Original Paper (in Japaese)

Efficiency and Water Saving Effect of Rinsing with Air-Water Two-Phase Flow for Stainless Steel Pipelines

Satoshi OMORI1, Sumitoshi IMAMICHI2, Susumu SHINTANI3, Masami MATSUNAGA2, Tomoaki HAGIWARA1, Manabu WATANABE1, Hisahiko WATANABE1, and Takaharu SAKIYAMA1,†

1Department of Food Science and Technology, Tokyo University of Marine Science and Technology
2Food Sanitary Engineering Association
3Izumi Kosyo Co. Ltd.

Full Text


   Cleaning-in-place (CIP) of food processing equipment usually requires a huge amount of water. For reduction of water required in its final rinsing step, performance of air-water two-phase flow as a rinsing medium was studied. Horizontal and vertical straight pipes of 23 mm inner diameter were artificially soiled with millet jelly and rinsed with air-water two-phase flow at flow rates of 400, 600, and 800 L/min for air and 2, 3, and 4 L/min for water. At the lowest flow rate of air, the two-phase flow was not completely annular and rinsing efficiency was quite low.

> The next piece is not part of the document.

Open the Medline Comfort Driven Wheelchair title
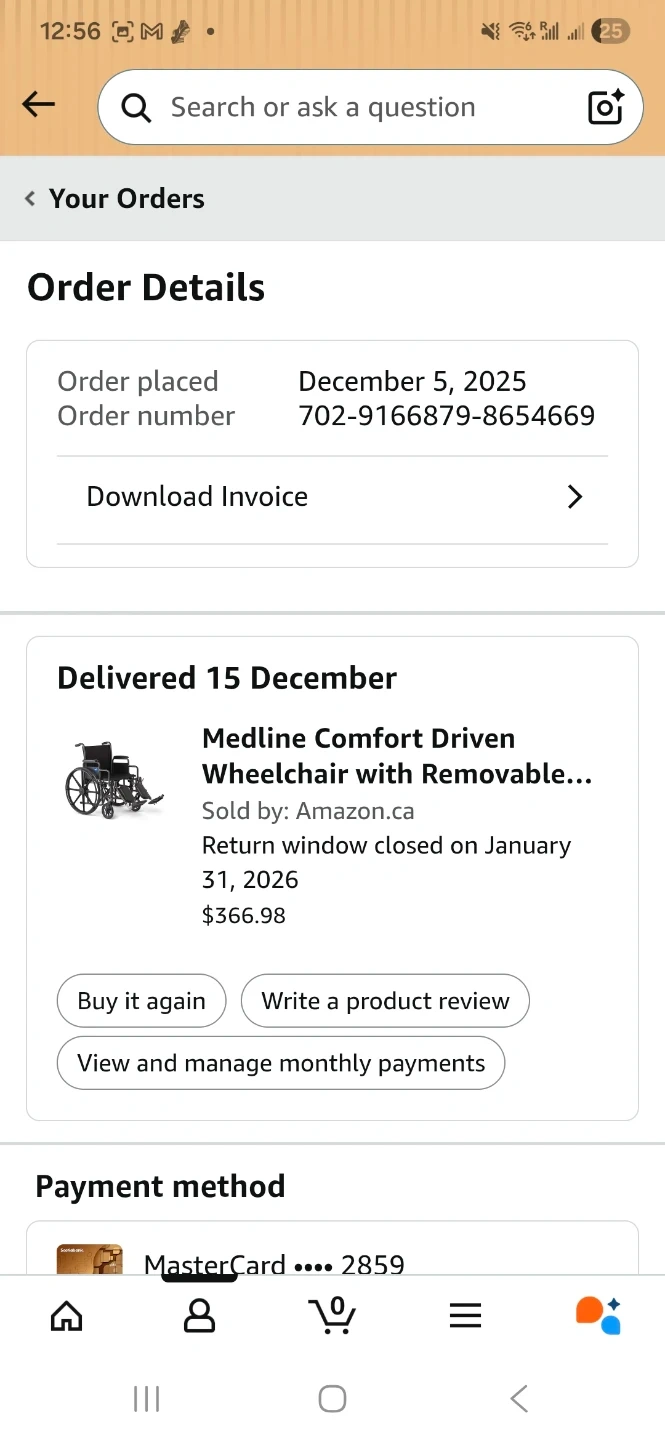coord(397,756)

At higher air flow rates, however, the two-phase flow was shown to save about 90% of rinsing water with no or slight extension of rinsing time, compared with water flow rinsing at 40 L/min. For non-straight piping parts (tees, elbows, and a diaphragm valve), the air-water two-phase flow was shown to save about 80% of rinsing water but to take twice as much rinsing time as 40 L/min water flow.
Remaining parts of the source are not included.